Impacts of urban sprawl

While scattered housing and commercial developments have been associated with a number of positive economic and social effects, it also has negative ones, including ‘detrimental and long-lasting effects’ on the environment. The study says that urban sprawl contributes significantly to the loss of fertile farmland, soil sealing and the loss of essential ecological functions. The increase in built up areas has led to higher greenhouse gas emissions, higher infrastructure costs for transport, water and electricity, and the loss of open landscapes. It has also reduced the size of wildlife habitats as urban development and roads break up the landscape into ever-smaller pieces, with potentially devastating consequences for biodiversity and ecosystems.
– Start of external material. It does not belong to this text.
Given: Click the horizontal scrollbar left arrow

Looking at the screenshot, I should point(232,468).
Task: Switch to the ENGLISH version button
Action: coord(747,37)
Urban sprawl also has socio-economic impacts. It increases the demand for infrastructure such as roads, and it makes people more dependent on cars which poses a burden on household budgets. Urban sprawl also has a cascading effect on daily life in areas with low level of services and health in terms of air pollution, stress and accidents.       

The study stresses that there is a need to encourage positive development methods like improving the density of existing residential areas within cities to better contain or reduce sprawl, rather than encouraging dispersed urban development that promotes outlying building zones, which lead to new traffic and transport bottlenecks.

Dispersed urban development can lead to a negative circular pattern, where the constant expansion of road networks is used to offset the traffic urban sprawl can cause, and where new roads lead to more sprawl, creating a locked-in development loop.

Four essential measures should be reinforced to support policy interventions:

  1. Better monitoring of urban sprawl,
  2. Applying a ‘sprawl analysis’ as a tool in urban, regional and transport planning to assess consequences of projects and zoning,
  3. Setting up targets, limits and benchmarks to control sprawl,
  4. Strengthening regional planning to encourage sustainable land use.

Key findings

  • The two largest clusters of high urban sprawl in Europe are located in north-eastern France, Belgium, the Netherlands and part of western German and in the United Kingdom between London and the Midlands.
  • Urban sprawl is most pronounced in wide rings around city centres, along large transport corridors and along many coastlines, particularly in Mediterranean countries. Lowest levels of sprawl are mainly found in mountain ranges or remote areas.
  • Best practices to keep urban sprawl in check or compensate by re-use of already developed land can help reduce land uptake and prevent urban sprawl. Countryside can be preserved through functional zones and spatial plans that determine housing limits and offer for stakeholder consultation, as well as the creation of public green areas with building restrictions.
  • More in-depth research is needed on urban sprawl, notably on how it developed over time, the history and the political and economic conditions that led to its development, and a deeper statistical analysis of the drivers of urban sprawl.
  • A variety of factors such as a higher income, possession and use of cars, the preference for detached housing, and a change in lifestyle or demography, drives the proliferation of urban sprawl. Political drivers play a key role. Policies have the power to prevent or moderate urban sprawl.
  • The report analyses in detail a significant and illustrative period, 2006-2009, which saw urban sprawl increased by 5% in the three years or by 1.7% per year, according to a calculation using the weighted urban proliferation method.

Methodology

The report investigated the degree of urban sprawl in 32 countries in Europe in 2006 and in 2009, and assessed the problem based on data taken at three levels: national, regional and at the 1-km2 cell level. The analysis used the so-called ‘weighted urban proliferation’ method which quantifies the degree of urban sprawl for any given landscape taking into account the size and dispersion of built-up areas, and the uptake of built-up area per inhabitant or job. By offering new analytical approaches, the report presents advanced contribution to the methods of land monitoring.